Characterization of immune response induced against catalytic domain of botulinum neurotoxin type E

Abstract

Botulinum neurotoxins (BoNTs) represent a family of bacterial toxins responsible for neuroparalytic disease ‘botulism’ in human and animals. Their potential use as biological weapon led to their classification in category ‘A’ biowarfare agent by Centers for Disease Control and Prevention (CDC), USA. In present study, gene encoding full length catalytic domain of BoNT/E-LC was cloned, expressed and protein was purified using Ni–NTA chromatography. Humoral immune response was confirmed by Ig isotyping and cell-mediated immunity by cytokine profiling and intracellular staining for enumeration of IFN-γ secreting CD4+ and CD8+ T cells. Increased antibody titer with the predominance of IgG subtype was observed.

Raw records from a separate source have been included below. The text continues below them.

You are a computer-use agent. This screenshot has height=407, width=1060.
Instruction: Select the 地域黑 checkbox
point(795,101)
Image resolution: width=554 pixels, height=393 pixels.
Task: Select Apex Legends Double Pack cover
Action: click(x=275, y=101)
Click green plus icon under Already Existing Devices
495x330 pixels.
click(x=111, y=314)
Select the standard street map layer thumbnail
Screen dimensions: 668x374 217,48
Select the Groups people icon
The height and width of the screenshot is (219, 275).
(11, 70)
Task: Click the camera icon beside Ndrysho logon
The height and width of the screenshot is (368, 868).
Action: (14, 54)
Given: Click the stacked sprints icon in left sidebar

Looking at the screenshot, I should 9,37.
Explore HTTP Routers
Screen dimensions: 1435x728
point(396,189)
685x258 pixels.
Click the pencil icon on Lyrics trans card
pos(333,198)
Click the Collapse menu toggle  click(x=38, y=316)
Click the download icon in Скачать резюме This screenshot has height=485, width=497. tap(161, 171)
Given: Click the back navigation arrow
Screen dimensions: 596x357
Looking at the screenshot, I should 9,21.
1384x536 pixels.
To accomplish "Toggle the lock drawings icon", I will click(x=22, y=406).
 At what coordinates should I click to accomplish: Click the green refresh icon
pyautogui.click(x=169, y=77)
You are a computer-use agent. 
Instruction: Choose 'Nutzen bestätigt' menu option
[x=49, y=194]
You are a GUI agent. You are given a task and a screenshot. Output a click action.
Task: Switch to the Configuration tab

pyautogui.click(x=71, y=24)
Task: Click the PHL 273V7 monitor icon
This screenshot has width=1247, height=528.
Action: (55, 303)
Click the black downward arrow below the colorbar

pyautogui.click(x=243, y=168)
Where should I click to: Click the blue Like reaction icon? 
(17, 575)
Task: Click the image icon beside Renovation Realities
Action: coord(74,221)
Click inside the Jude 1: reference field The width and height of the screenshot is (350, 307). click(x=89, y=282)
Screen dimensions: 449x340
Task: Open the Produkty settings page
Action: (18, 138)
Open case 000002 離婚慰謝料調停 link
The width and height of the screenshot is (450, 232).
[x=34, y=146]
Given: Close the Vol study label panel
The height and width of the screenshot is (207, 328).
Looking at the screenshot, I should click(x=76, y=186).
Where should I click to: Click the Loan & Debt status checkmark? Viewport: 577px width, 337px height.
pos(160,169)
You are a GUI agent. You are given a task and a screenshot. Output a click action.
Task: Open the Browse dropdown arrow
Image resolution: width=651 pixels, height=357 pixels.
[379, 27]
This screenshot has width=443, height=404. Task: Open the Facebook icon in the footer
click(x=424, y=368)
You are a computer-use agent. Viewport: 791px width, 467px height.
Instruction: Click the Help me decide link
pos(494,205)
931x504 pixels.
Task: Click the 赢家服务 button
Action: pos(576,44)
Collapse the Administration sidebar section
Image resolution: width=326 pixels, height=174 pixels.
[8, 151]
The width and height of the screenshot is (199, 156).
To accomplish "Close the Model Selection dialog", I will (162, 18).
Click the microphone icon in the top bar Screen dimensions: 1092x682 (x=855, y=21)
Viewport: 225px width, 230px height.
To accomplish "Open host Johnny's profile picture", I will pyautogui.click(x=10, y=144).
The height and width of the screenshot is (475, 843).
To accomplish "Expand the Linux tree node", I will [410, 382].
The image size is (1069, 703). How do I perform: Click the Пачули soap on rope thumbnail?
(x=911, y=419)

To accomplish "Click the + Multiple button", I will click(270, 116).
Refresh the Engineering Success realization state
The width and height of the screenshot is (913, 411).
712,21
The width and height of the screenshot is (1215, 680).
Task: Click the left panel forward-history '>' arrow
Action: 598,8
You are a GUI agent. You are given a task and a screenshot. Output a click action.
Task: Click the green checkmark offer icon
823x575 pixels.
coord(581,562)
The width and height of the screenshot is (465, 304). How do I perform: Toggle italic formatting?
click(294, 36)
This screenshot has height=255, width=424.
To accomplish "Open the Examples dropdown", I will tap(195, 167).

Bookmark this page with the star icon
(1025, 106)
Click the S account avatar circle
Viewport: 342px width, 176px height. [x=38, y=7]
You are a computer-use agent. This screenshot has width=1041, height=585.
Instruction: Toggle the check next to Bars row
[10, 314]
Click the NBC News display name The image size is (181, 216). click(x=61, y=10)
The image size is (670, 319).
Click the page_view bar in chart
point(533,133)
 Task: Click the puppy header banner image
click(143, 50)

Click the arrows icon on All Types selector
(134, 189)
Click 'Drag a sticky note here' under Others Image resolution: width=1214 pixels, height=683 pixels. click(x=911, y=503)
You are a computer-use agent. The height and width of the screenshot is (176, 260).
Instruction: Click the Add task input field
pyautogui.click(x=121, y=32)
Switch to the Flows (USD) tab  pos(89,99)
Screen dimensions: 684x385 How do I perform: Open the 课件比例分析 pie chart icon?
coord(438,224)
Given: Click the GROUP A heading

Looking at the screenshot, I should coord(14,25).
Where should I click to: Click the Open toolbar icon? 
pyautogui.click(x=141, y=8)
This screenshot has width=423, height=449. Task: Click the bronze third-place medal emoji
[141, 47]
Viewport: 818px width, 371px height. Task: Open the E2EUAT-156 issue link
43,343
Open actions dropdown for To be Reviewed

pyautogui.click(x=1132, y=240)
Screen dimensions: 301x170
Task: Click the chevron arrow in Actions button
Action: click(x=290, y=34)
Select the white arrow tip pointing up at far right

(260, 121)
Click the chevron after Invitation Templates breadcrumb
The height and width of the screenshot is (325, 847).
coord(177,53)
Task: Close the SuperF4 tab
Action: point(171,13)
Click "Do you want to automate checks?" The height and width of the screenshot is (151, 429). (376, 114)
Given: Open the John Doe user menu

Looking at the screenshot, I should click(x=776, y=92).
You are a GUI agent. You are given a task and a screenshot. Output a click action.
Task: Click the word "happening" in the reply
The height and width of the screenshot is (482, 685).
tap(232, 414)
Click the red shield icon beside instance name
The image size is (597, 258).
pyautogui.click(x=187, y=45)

An interaction between antibodies produced against rBoNT/E-LC was established that showed the specificity against BoNT/E in SPR assay. Animal protection with rBoNT/E-LC was conferred through both humoral and cellular immune responses. These findings were supported by cytokine profiling and flow cytometric analysis. Splenocytes stimulated with rBoNT/E-LC showed a 3.27 and 2.8 times increase in the IFN-γ secreting CD4+ and CD8+ T cells, respectively; in immunized group (P < 0.05). Protection against BoNT/E challenge tended to relate with increase in the percentage of rBoNT/E-LC specific IL-2 in the splenocytes supernatant (P = 0.034) and with IFN-γ-producing CD4+ T cell responses (P = 0.045). We have immunologically evaluated catalytically active rBoNT/E-LC. Our results provide valuable investigational report for immunoprophylactic role of catalytic domain of BoNT/E.